Once Seen as an End-of-Life Specialty, Palliative Care has Moved into the Mainstream
“It is not death that a man should fear, but he should fear never beginning to live.”
– Marcus Aurelius
For David R. Barile, MD, a geriatric medicine specialist based in Plainsboro, NJ, it was the steady calm of one of his patients – a grandmother and a woman diagnosed with a terminal illness that reinforced his vision of the promise of palliative care.
Faced with a life-threatening illness, she most likely was looking at weeks of chemo and radiation therapy that may or may not cure her. But either way, the treatments would sap her strength and make it extremely difficult to carry on with everyday activities she enjoyed.
But there was one more thing. No matter what, she did not want to do anything that would cause her to miss her grandson’s bar mitzvah. The best approach for helping her achieve her goal of living life the way she wanted? Palliatve care, which focuses on providing relief from the symptoms and stress of a serious illness.
A Question of Choice
For many doctors, the idea that a patient would choose to exert such a strong influence on her course of treatment might sound unusual. But to Dr. Barile, that kind of insight is something that has been lacking for too long.

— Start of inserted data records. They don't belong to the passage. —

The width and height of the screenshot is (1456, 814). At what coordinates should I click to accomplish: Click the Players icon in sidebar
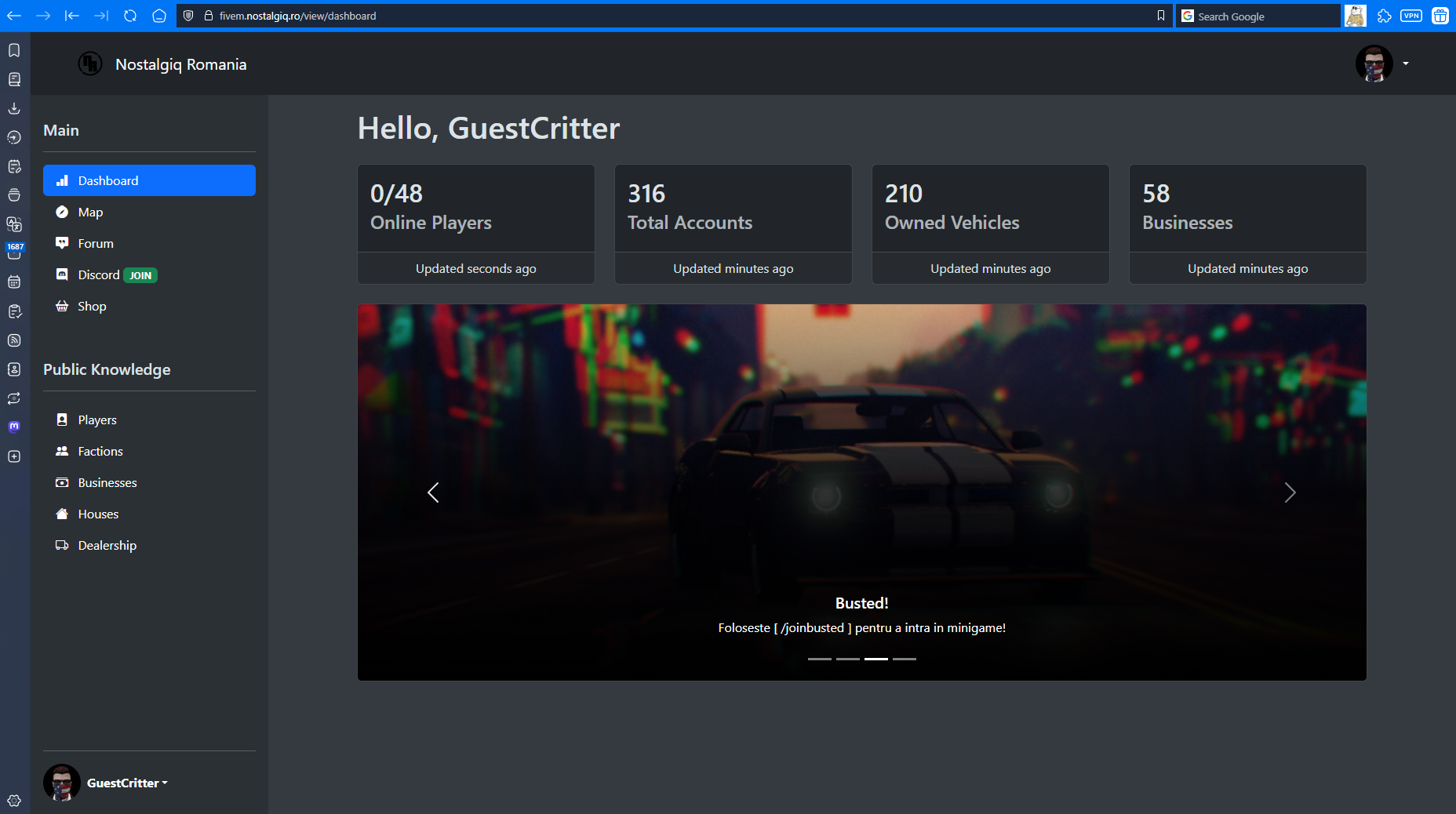pos(62,420)
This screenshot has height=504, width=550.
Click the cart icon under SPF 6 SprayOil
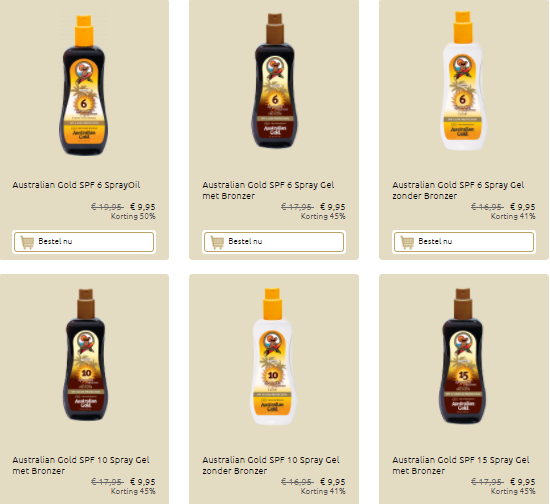[x=27, y=242]
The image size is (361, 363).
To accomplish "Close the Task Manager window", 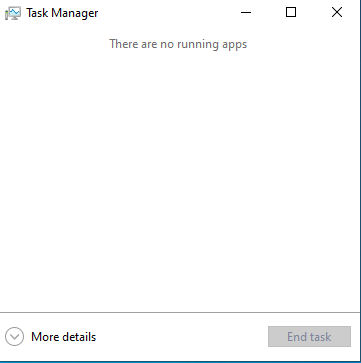I will (337, 13).
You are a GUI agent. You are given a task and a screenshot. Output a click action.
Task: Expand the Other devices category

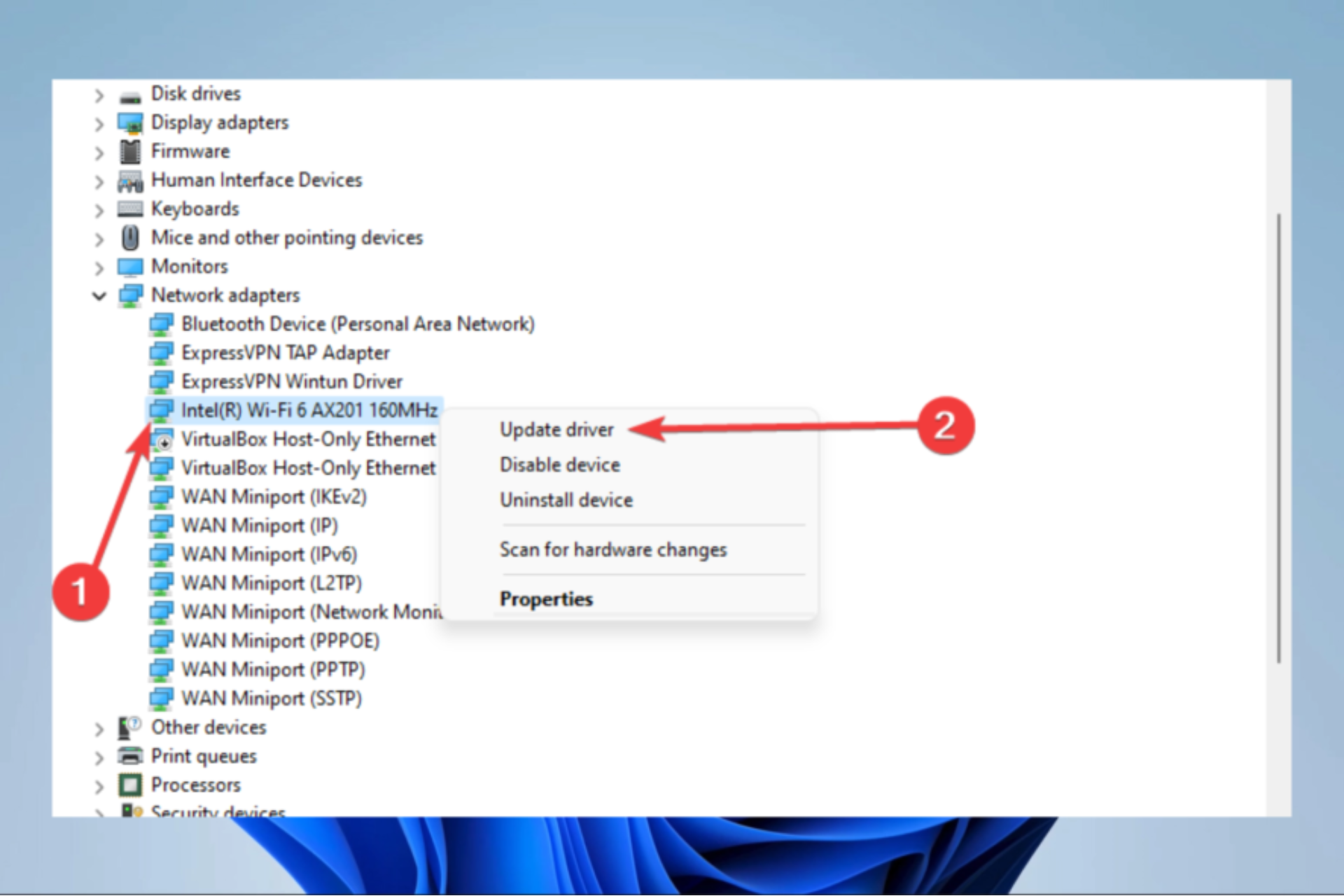point(99,729)
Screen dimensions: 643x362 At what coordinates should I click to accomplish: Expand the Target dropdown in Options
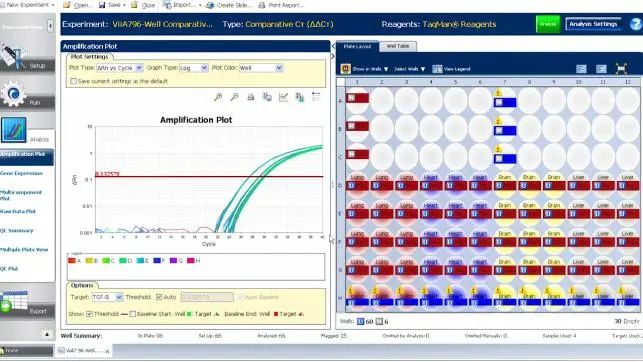pos(107,297)
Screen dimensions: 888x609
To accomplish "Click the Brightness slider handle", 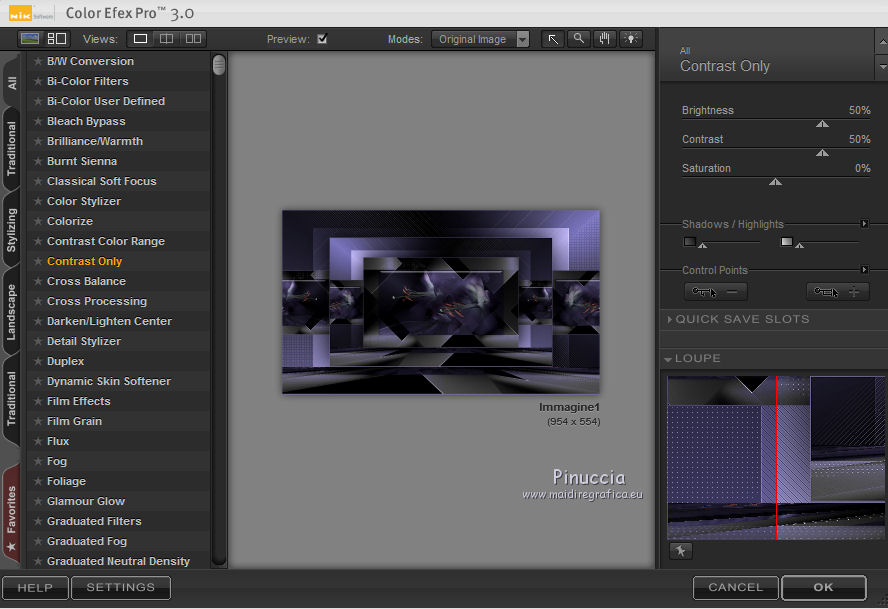I will tap(822, 124).
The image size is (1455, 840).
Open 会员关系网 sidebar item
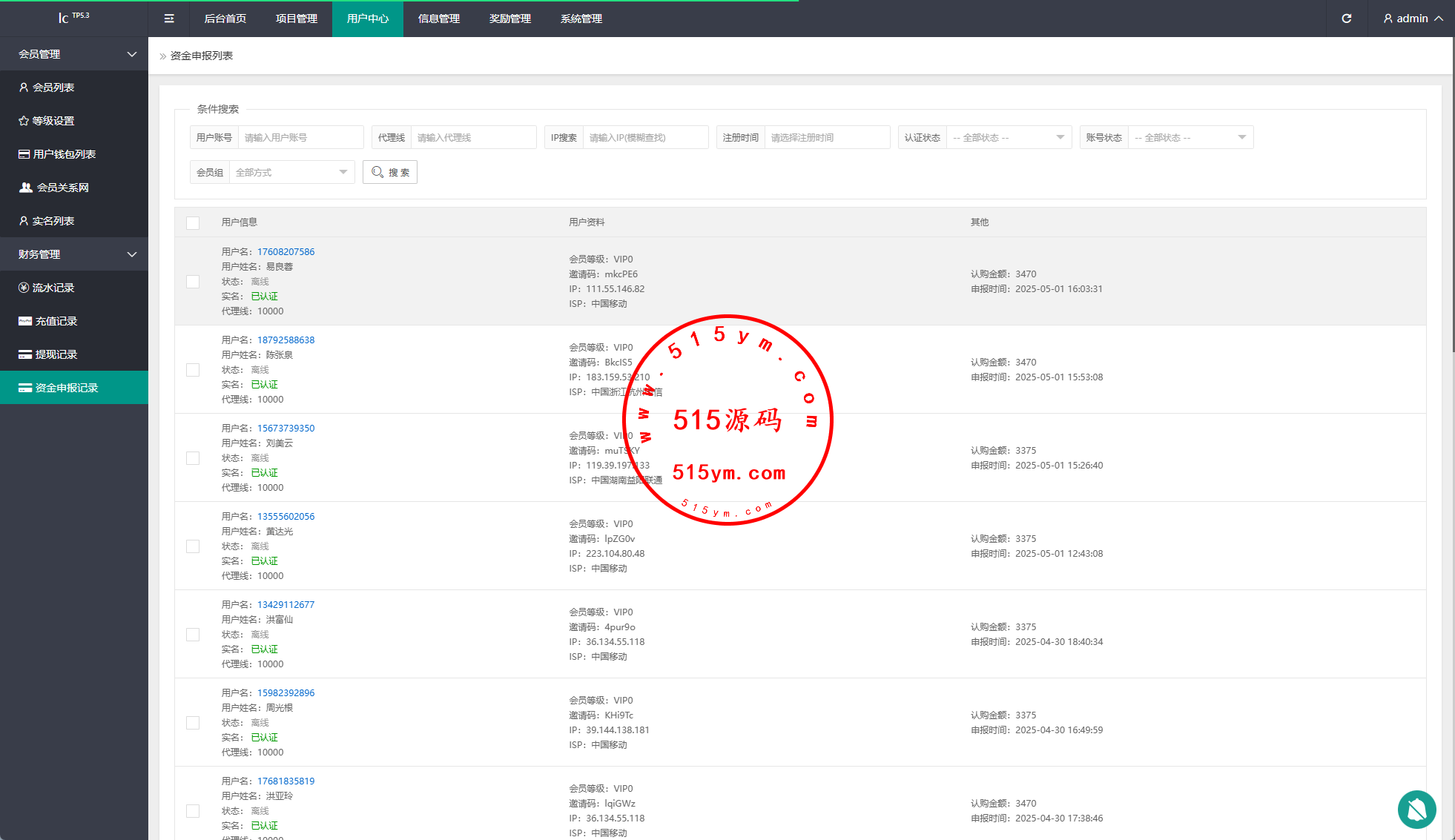point(62,188)
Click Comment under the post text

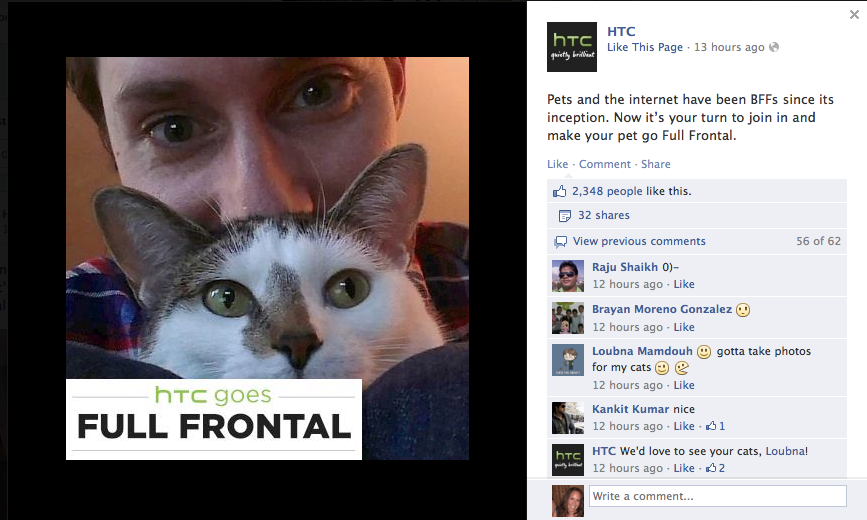click(x=605, y=164)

Dr. Barile is also the founder and Chief Medical Officer for Goals of Care Coalition of New Jersey, an interdisciplinary partnership of leaders representing healthcare providers and systems, government agencies, and community organizations whose mission is to encourage patients, doctors and family members to talk about what type of care they want when facing a serious illness and to document their preferences in a care plan. Increasing awareness about benefits of palliative care is a key part of the effort. Recently, Dr. Barile discussed the topic of palliative care as a featured speaker at a Health Issues Committee Forum sponsored by the Chamber of Commerce Southern New Jersey. (Note: SPRYTE Communications’ CEO Lisa Simon is a member of the chamber’s board of directors.)
“The Coalition’s fundamental purpose is to organize medical care to help patients achieve their life goals,” explained Dr. Barile. The approach consists of four basic steps:
- Diagnosis
- Prognosis
- Identifying patient goals
- Aligning treatment to achieve those goals
Setting Goals
It sounds simple. But as Dr. Barile notes, it’s also somewhat uncommon. More common is the approach of “diagnose then treat.” That works well in most health situations, but falls short in end-of-life care, Dr. Barile says. And for many patients it creates a very stressful and unwanted burden.
What is often lacking is patient input, he says. What are their personal goals? And what kind of treatment plan can be developed that will enable them to meet those goals?
Another advocate for increasing awareness about palliative care is Dr. Timothy Ihrig, Chief Medical Officer for Crossroads Hospice & Palliative Care (full disclosure: a SPRYTE client).
Dr. Ihrig is an internationally recognized expert on hospice and palliative care and a longstanding advocate for treating patients with life-limiting illnesses according to their individual priorities and life goals – incorporating full transparency and quality of life as key values in their care programs.
His TED Talk, “What We Can Do to Die Well,” urges doctors to focus not so heavily on clinical interventions at the expense of overlooking patients’ overall quality of life and helping them navigate serious illnesses from diagnosis to death with dignity and compassion.
According to Ihrig, at its best, palliative care is meant to be an empowering force for patients, taking into account each patient’s perception of what it means to live with a severe, chronic, potentially fatal condition and helping them live their lives with the highest quality possible.
Improving Education
Both Drs. Barile and Ihrig believe more needs to be done to incorporate end-of-life issues into medical training, so healthcare professionals can better recognize what is happening to their patients. Better training will also enable them to communicate more effectively with their patients, help them achieve informed consent in their decisions, and mutually agree on a treatment program that will meet patients’ personal goals while providing a better quality of life.
“We need to work on the language for end-of-life care,” Dr. Barile says, noting that news stories about former First Lady Barbara Bush reported that she had “stopped treatment.”
“Palliative care is a treatment. But the range of treatment options available to patients needs to be better explained,” he says.
More Cost Effective
There’s an added benefit. According to a study publishd in April by the journal JAMA Internal Medicine, patients with serious or life-threatening illnesses who have palliative care discussions with their doctors at the beginning of treatment focusing on improved quality of life, managing pain and defining goals often experience shorter hospital stays and lower costs.
The JAMA study found that overall, for patients who received palliative care, hospitals saved an average of $3,237 per patient over the course of a hospital stay compared to patients who did not. Hospitals saved an average of $4,251 per stay for cancer patients, compared to an average of $2,105 per stay for non-cancer patients.
Their conclusion: “Increasing palliative care capacity to meet national guidelines may reduce costs for hospitalized adults with serious and complex illnesses.”
Higher quality care with lower costs. Perhaps an idea worth looking into.